→ What the task requires
Copy every line of the records that includes the word "agent".

→ Task input
"""
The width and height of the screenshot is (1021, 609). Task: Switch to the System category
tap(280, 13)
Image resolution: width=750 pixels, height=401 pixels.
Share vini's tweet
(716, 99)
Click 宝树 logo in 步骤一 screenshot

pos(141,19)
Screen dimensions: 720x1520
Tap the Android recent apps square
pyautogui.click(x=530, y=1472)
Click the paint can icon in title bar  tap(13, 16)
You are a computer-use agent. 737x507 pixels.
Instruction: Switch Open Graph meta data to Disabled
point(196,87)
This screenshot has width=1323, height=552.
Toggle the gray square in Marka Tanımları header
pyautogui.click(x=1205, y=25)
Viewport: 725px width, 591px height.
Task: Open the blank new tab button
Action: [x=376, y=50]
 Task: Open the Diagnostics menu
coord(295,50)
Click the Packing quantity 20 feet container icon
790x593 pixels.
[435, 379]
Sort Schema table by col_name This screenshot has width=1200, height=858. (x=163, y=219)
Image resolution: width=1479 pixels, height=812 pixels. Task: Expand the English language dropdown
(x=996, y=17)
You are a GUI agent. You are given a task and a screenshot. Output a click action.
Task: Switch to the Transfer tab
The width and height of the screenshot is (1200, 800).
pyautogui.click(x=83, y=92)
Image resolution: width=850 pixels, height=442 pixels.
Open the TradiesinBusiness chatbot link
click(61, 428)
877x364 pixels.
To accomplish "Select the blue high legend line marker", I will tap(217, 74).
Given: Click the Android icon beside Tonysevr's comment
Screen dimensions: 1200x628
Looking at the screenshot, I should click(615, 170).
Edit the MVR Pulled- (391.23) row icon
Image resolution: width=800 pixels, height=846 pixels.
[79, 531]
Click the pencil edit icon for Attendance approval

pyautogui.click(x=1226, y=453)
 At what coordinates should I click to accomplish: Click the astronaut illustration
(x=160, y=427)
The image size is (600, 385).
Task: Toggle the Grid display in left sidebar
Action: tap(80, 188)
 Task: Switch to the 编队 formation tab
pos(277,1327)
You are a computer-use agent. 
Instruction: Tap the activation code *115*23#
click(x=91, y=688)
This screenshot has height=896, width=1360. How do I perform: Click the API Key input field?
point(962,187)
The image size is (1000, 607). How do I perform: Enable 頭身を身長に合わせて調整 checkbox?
"""
→ Result of this exercise
You are a computer-use agent. 737x507 pixels.
You are a GUI agent. You are given a task and a screenshot. Output a click action.
You are a computer-use agent. 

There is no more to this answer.